Here is a list of the top 10 tips i find myself giving out. Its not in any particular order of importance, just the order they come to my head. Its a long weekend, so writing things down helps me relax. Would love to hear yours, so please add them to the comments.

1. If two measures correlate, stop measuing the one that takes more effort. E.g. If story counts correlates to story point forecasts, stop estimating story points and just count.

2. Always balance measures. At least one measure in the following four domains: Quality (how well), Productivity (how much, pace), Responsiveness (how fast from comitting), Predictability (how repeatable) (thats Larry Maccherone)

3. Measure the work, not the worker. Flow of value over how busy people appear. Its also less advantageous to game, giving a more reliable result in the longrun. Measuring (and embarassing) people causes poor data.

4. Look for exceptions, don’t just explain the normal. Find ways to detect exceptions in measures earlier. Trends are more insightful than individual measures for seeing exceptions.

5. Capture at a minimum, 1- the date work was started, 2 – the date it was delivered and 3 – the type of work (so we can see if its normal within the same type of work).

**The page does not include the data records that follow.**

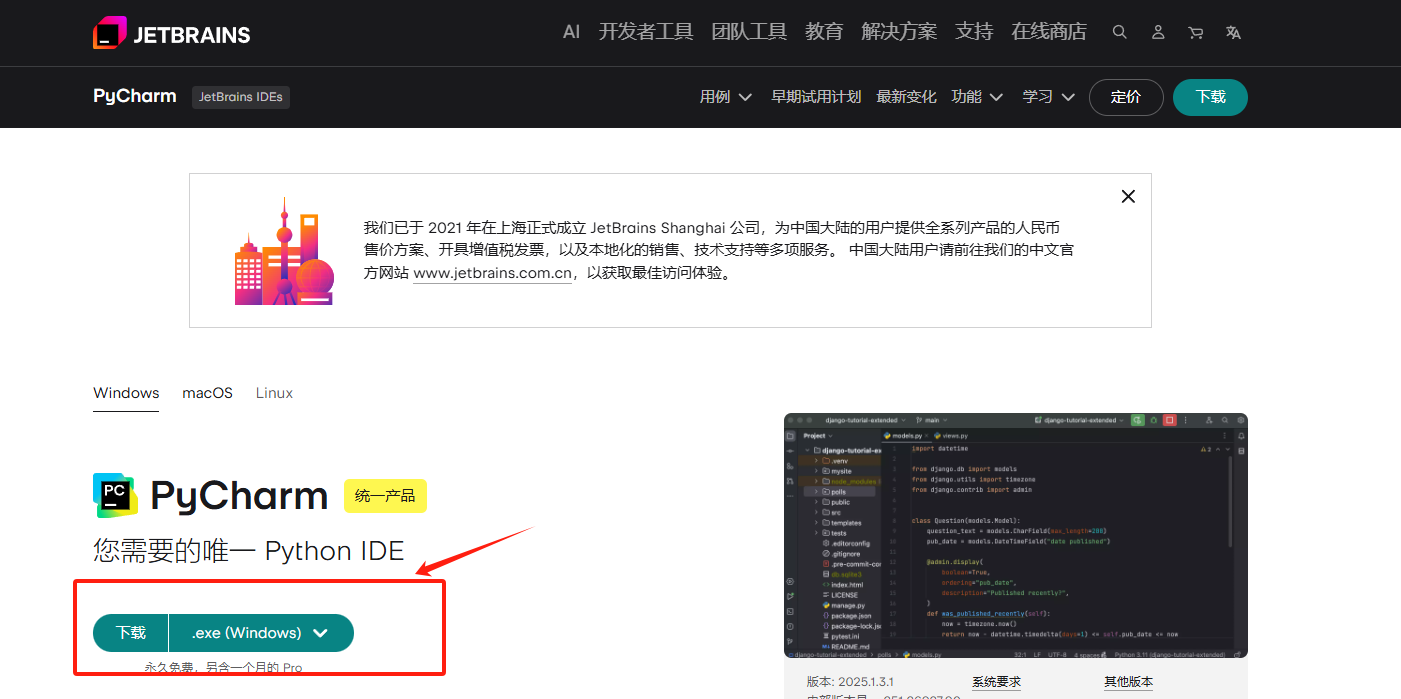Screen dimensions: 1401x699
Task: Expand the 功能 dropdown menu
Action: coord(976,96)
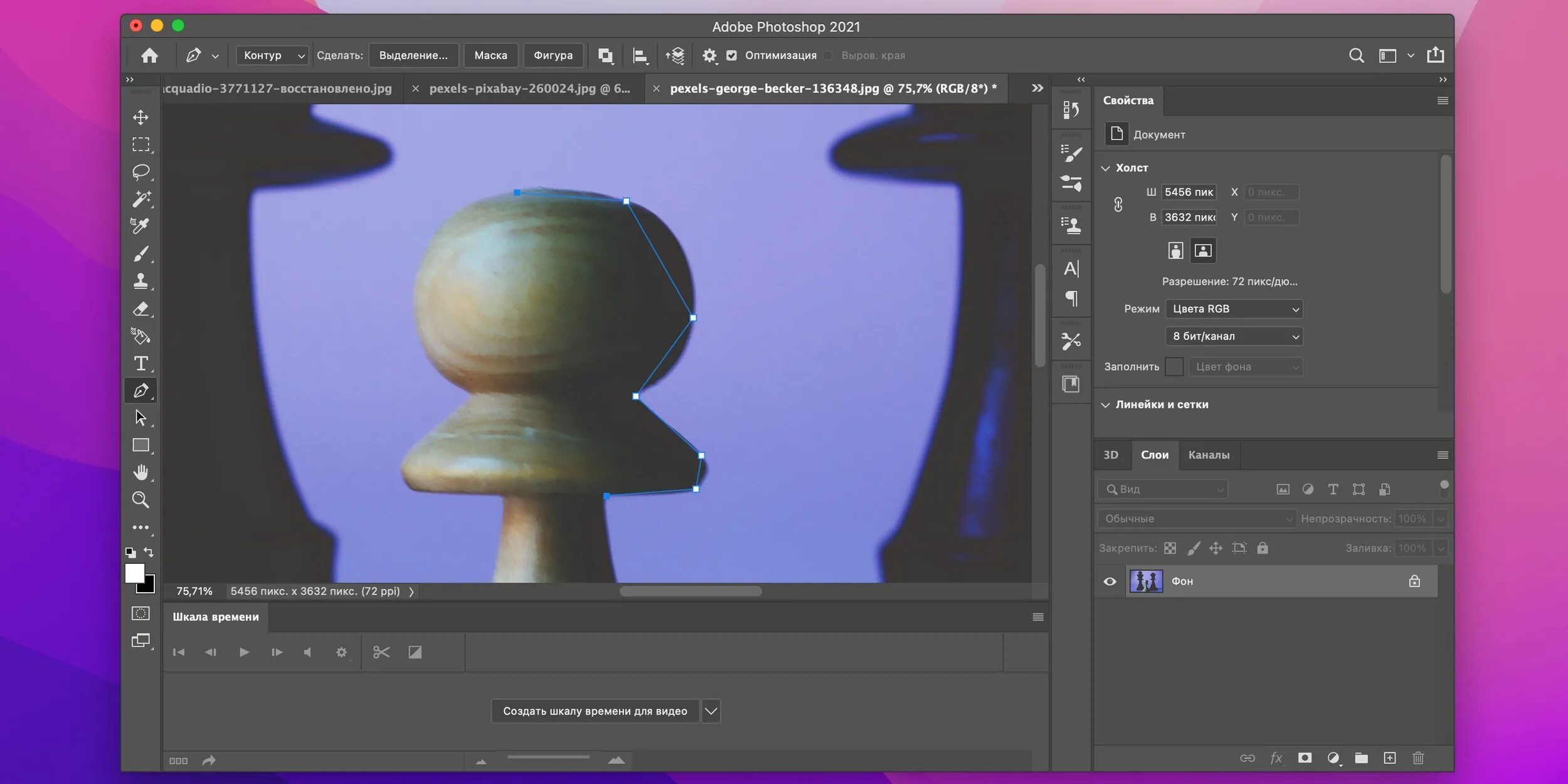Viewport: 1568px width, 784px height.
Task: Open the Цвета RGB mode dropdown
Action: (1234, 309)
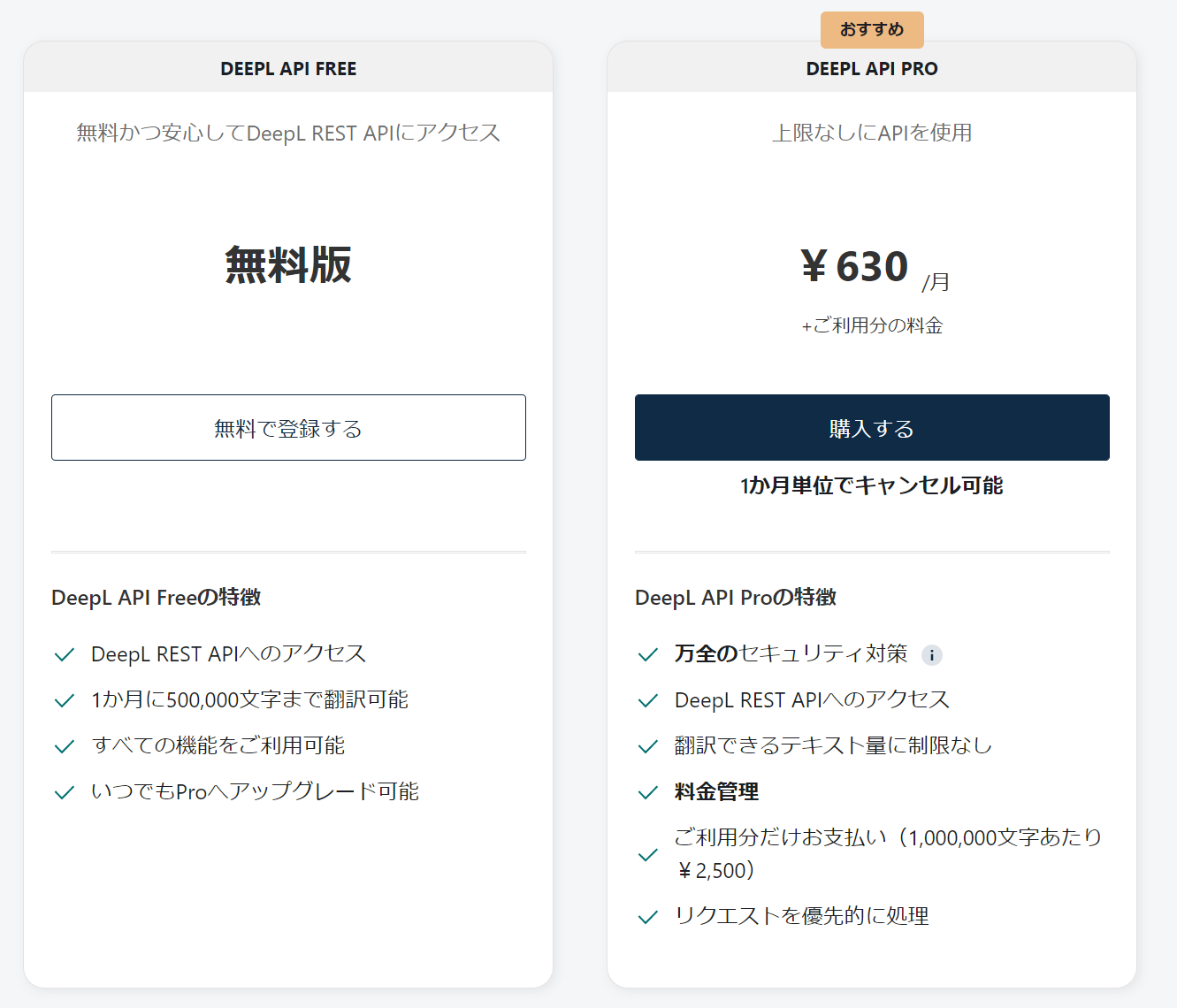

6. Scope Risk play a big role in forecasts. Scope Risks are things that might have to be done, but we aren’t sure yet. Track items that might fail and need reworking, for example server performance criteria or memory usage. Look for ways to detect these earlier and remove. Removing isn’t the goal – knowing if they will definately occur adds more certainty to the forecast.

7. Don’t exclude “outliers” without good reason. Have a rule, for example 10 times the most common value. Often these are multiple other things that haven’t been broken down yet so can’t be ignored.

8. Work often gets split into smaller pieces before delivery. Don’t use the completion rate as the forecast rate for the “un-split” backlog items. Adjust the backlog by this split rate. 1 to 3 times is the most common split rate for software backlogs (but measure your own and fix).

9. If work sits idle for long periods waiting, then don’t expect effort estimates for an items to match calendar delivery time. In these cases, forecast system throughput rather than item sizes (story points).

10. Probabilistic forecasting is easier than most people expect. If average are used to forecast (like traditional burndown charts) then the chance of hitting the date that gives is 50% – a coin toss. Capture historical data, or estimate in ranges, and use that.